Dataset excerpts:

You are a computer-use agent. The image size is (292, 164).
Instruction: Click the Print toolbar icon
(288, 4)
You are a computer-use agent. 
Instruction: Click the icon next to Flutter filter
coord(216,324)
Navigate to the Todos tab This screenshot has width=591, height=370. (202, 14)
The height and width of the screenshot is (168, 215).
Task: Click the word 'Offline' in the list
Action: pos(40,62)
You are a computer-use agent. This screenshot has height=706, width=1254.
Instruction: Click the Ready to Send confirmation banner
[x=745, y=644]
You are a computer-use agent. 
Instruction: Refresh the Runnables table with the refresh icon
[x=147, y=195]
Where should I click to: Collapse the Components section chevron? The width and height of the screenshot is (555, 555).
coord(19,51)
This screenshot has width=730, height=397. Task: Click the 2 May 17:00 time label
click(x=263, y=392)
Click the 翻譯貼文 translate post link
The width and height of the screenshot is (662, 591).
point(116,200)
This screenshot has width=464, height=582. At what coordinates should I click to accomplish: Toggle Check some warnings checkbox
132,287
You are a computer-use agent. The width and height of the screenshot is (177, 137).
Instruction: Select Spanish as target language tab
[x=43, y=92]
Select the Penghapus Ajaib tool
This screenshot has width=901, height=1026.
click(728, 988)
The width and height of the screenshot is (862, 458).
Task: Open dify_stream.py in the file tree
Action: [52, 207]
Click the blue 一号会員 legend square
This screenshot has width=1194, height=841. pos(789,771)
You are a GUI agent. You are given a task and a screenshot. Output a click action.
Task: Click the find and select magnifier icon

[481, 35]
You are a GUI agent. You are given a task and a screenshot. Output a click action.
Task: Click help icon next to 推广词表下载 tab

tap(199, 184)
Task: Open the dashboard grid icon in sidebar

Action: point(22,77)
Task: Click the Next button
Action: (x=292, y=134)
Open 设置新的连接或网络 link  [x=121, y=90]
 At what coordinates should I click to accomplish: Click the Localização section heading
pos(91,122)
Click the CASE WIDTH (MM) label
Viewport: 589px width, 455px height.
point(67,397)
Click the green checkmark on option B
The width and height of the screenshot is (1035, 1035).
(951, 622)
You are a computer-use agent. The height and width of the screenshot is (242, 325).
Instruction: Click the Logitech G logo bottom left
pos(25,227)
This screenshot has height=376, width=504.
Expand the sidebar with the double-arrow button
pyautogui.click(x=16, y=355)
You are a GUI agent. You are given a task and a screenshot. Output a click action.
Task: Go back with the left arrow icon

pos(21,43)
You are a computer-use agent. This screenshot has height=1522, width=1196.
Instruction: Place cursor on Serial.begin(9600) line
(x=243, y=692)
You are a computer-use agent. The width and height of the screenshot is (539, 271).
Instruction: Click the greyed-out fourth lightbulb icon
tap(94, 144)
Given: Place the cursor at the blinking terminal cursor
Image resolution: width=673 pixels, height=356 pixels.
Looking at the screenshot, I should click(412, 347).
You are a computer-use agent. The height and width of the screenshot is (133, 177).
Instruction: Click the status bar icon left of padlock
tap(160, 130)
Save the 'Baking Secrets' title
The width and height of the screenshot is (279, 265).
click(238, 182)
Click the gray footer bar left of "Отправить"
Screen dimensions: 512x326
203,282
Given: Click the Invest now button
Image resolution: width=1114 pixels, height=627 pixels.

Exercise objective —
Starting at the line that contains "Instruction: Click the greyed-out", reproduce each line through the end of the records exactly, both ends included.

Result of this task —
Instruction: Click the greyed-out fourth lightbulb icon
tap(94, 144)
Given: Place the cursor at the blinking terminal cursor
Image resolution: width=673 pixels, height=356 pixels.
Looking at the screenshot, I should click(412, 347).
You are a computer-use agent. The height and width of the screenshot is (133, 177).
Instruction: Click the status bar icon left of padlock
tap(160, 130)
Save the 'Baking Secrets' title
The width and height of the screenshot is (279, 265).
click(238, 182)
Click the gray footer bar left of "Отправить"
Screen dimensions: 512x326
203,282
Given: Click the Invest now button
Image resolution: width=1114 pixels, height=627 pixels.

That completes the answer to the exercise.